Excerpt provided —
But the NFL said the request was received too late and the game would not be moved. Instead, a moment of silence was held for Moscone and Milk prior to kickoff.
The game was played as scheduled. Pittsburgh won with ease, building a 17-0 lead thanks to a pair of WR Lynn Swann touchdowns. John Stallworth added another in the fourth quarter. While the circumstances may not have helped the 49ers’ mindset, the Steelers also entered this game 10-2 while the 49ers were 1-11. Pittsburgh’s victory was of little surprise.
Pre-Merger:
As our quirky friends over at Quirky Research noted, there were tons of rescheduled games in football’s early days. According to their exhaustive and incredible research, 17 Steelers/Pirates (their name from 1933 to 1939) were postponed or rescheduled pre-1970, which doesn’t even include one charity game cancelled in 1933 and many other relocated to different venues without the date being changed.
You can click the link above to read the blurbs on them all but here’s some highlights:
September, 1942 versus Chicago Cardinals: Postponed from September 27 to November 22 due to rain, Pittsburgh won the makeup game, 19-3. Here’s the newspaper clipping from the Pittsburgh Post-Gazette the following day, adding a nugget that the college game played the night before did field conditions no favors.
November, 1939 versus Brooklyn Dodgers: Moved from Pittsburgh to Brooklyn due to “lack of interest” as Quirky Research put it, explaining terrible Pittsburgh ticket sales caused the game to shift up north. A reminder that college was king in those early years and the Steelers had dark days in the first decades The Chief owned the team. The game was then delayed a day due to rain.
When things finally got underway, Brooklyn won 17-13. Per Pro Football Reference, over 8,900 showed up to Ebbets Field. Pittsburgh would play four of their final five games on the road.
October, 1938 versus Cleveland Rams: The often forgotten Cleveland Rams, the team who packed up and went West as part of the NFL’s first major expansion across the United States. They’re the origin story of today’s Los Angeles Rams.
For this game, it was was pushed from October to December because of, per Quirky Research, injury. Rosters were smaller back then, 20-something players, and Pittsburgh apparently had too many injuries to participate. The game was then relocated twice, first to Chattanooga and then to New Orleans. So a game between the Cleveland Rams and Pittsburgh Pirates was played at Tulane Stadium in December. Go figure.

Data —
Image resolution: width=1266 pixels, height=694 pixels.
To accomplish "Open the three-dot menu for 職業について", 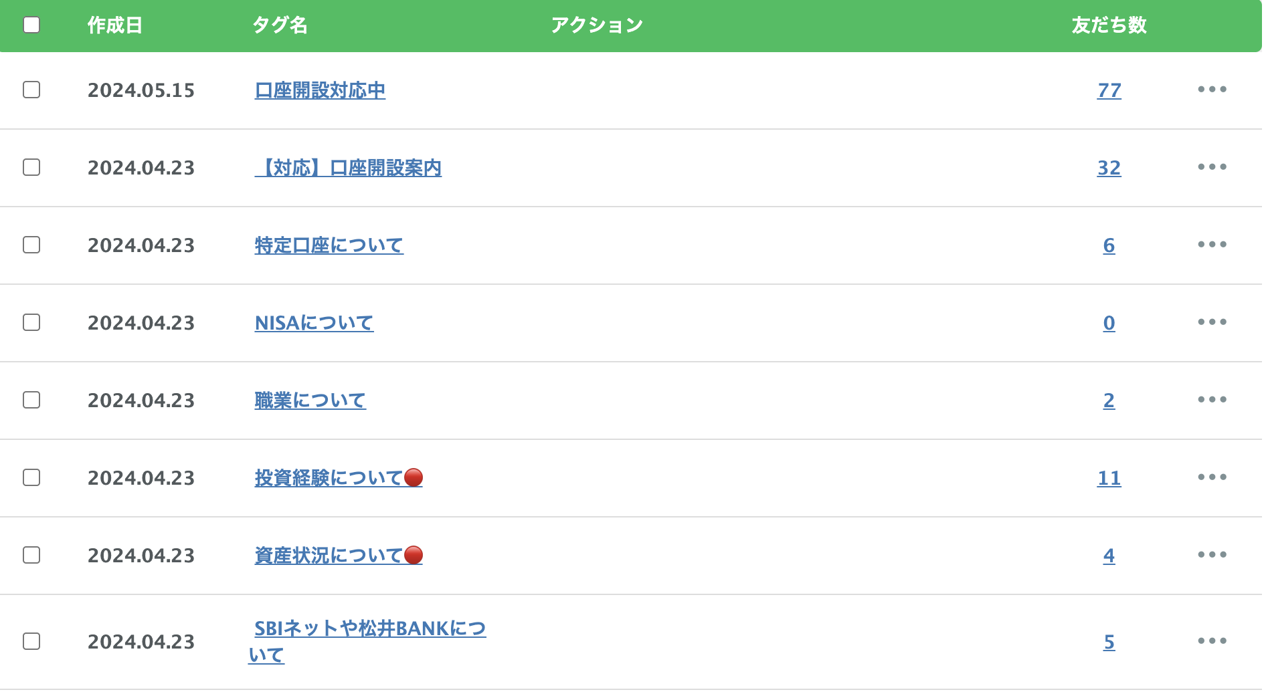I will click(x=1214, y=400).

Set of tasks —
#1 Which opponents appear in the highlights listed under the "Pre-Merger:" heading in the piece on rescheduled Steelers games above?
#2 Can you carry on the piece on rescheduled Steelers games above, starting right after its final sentence?

Answers to the exercise —
#1
- Chicago Cardinals
- Brooklyn Dodgers
- Cleveland Rams

#2
Cleveland came out on top 13-7 as Pittsburgh finished out the year 2-9 under head coach Johnny “Blood” McNally, who also played for the team in addition to coaching it.
But with a little more research, the “injury” explanation for why the game was moved might not be entirely true. While the team suffered injuries, a Pittsburgh Press clipping indicates Art Rooney was frustrated by the team’s lack of success despite making them the highest-paid roster in football (led by future Supreme Court Justice Byron ‘Whizzer’ White). So he began selling off his players and depleting his roster, seemingly the catalyst for not having enough able bodies as much as the injuries.
And behold! An Edgar “Eggs” Manske reference. We’ve mentioned him before but a story worth repeating. Pittsburgh traded Chicago their 1st round pick for Manske in 1938 only for him to leave the team mid-way through the season and return to the Bears. He evidently left for his old team leading up to this originally scheduled contest.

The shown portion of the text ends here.